Belief in Destiny, It’s Good and Evil – Shaykh Nuh Keller – Sea without Shore


Belief in destiny consists in knowing that what hit one was not going to miss, and what misses one was not going to hit. The question sometimes arises: Why then are people responsible when Allah destines our acts and creates them?

From the point of view of ultimate verities, Allah is the “Creator of everything.” [Quran 6:102] But from the point of view of human experience, first, Allah has given us moral imperatives; secondly, we have a will; and third, we find in ordinary life that we have to make up our minds about nearly everything we do before we can do it. As far as we can tell, our actions arise by free choice.

Allah has told us that we will be judged for these actions, that our eternal soul “has what it earns, and incurs what it commits” [Quran 2:286], indicating that though all actions are created, human choice has an exceptional status among these actions, and is a faculty genuinely possessed by the soul.
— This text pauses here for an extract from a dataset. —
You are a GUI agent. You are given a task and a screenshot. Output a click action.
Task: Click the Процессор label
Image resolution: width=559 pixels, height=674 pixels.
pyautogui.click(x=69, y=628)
The precise relation between divine destiny and human choice, however, is not comprehended by us in all its particulars.

Know Enough to Benefit

This is no reason in itself to doubt the existence of either destiny or human choice, for there are many things we do not know all the particulars of, but do not therefore doubt. If we survey the things immediately around us, for example, we find that our ignorance of most of them is much greater than our knowledge, yet this is unimportant for using them in our lives. From how the paper we write upon is manufactured, to the thousands of separate molecular reactions needed to produce incandescence in a simple candle, to the relation between our cellular biology and our most familiar companion, human consciousness — our typical ignorance of things does not prevent us from benefitting from them.
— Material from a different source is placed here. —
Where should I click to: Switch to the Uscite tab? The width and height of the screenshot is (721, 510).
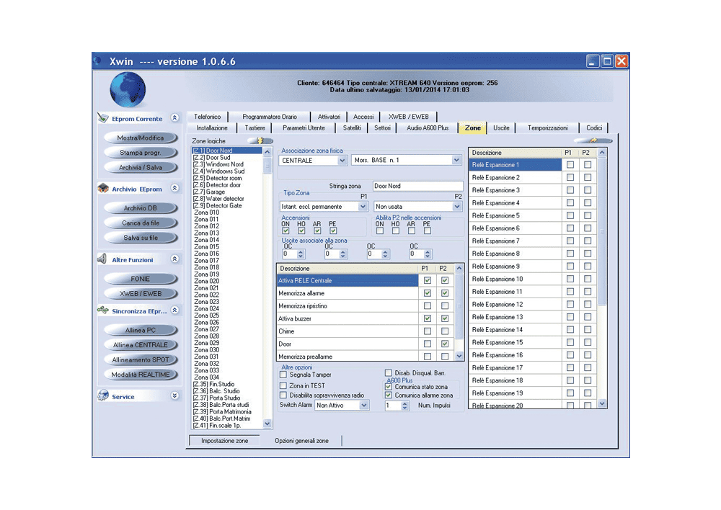click(501, 128)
With destiny and human choice too, we know enough to benefit. We know that Allah is Master of everything that exists, and that events are His creations. But this does not prevent anyone from obeying Him and earning His good pleasure. We experience our own choices as free and uncompelled, and Allah will judge us from this human, experiential point of view — the context of obedience, sin, repentance, and forgiveness — not from a divine point of view of timeless destiny to which we have no access.

The Secret of Destiny

Allah’s foreknowledge of our destiny may be likened, for comparison, to a teacher in a classroom full of students. He has been teaching them all year, yet he gives them a final examination anyway, so they can see for themselves their achievement. No one has reason to complain after having been given a chance to determine their final grade.
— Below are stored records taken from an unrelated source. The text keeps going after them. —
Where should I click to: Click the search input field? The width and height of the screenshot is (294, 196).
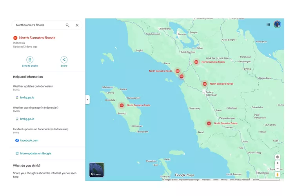coord(38,25)
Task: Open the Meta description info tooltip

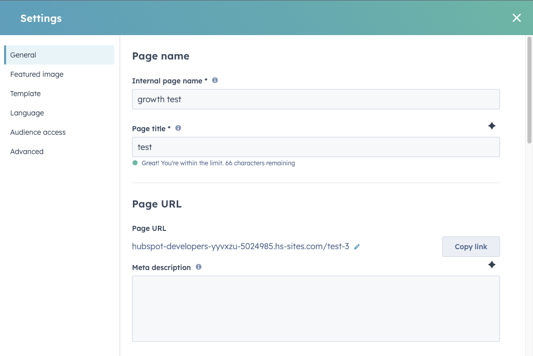Action: tap(198, 267)
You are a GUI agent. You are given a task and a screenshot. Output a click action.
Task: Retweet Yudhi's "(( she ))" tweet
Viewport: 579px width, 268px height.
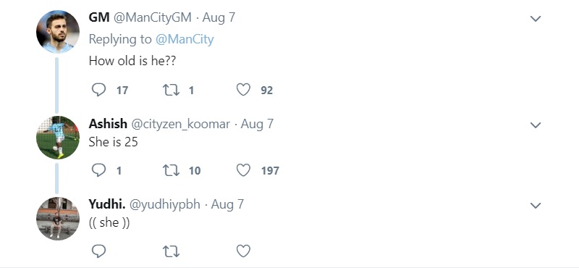(x=171, y=251)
Because of the way we experience things, no one has an excuse or case against God, when He has send prophetic messengers telling us what He expects of us, given us ears with which to hear the message, and finally an intellect with which to choose our course in life. Like a host of other things we do not fully comprehend, we know enough about human choice, good, and evil to make successful decisions.

Finally, the hiddenness of destiny is not only a truth, but a blessing. If people knew the full secret of their destiny in advance good men would grow complacent and bad men worse. That it remains a secret is a motive for excelling to the highest stations attainable, while knowing that matters have already been decided gives us strength and fortitude for what is beyond our power.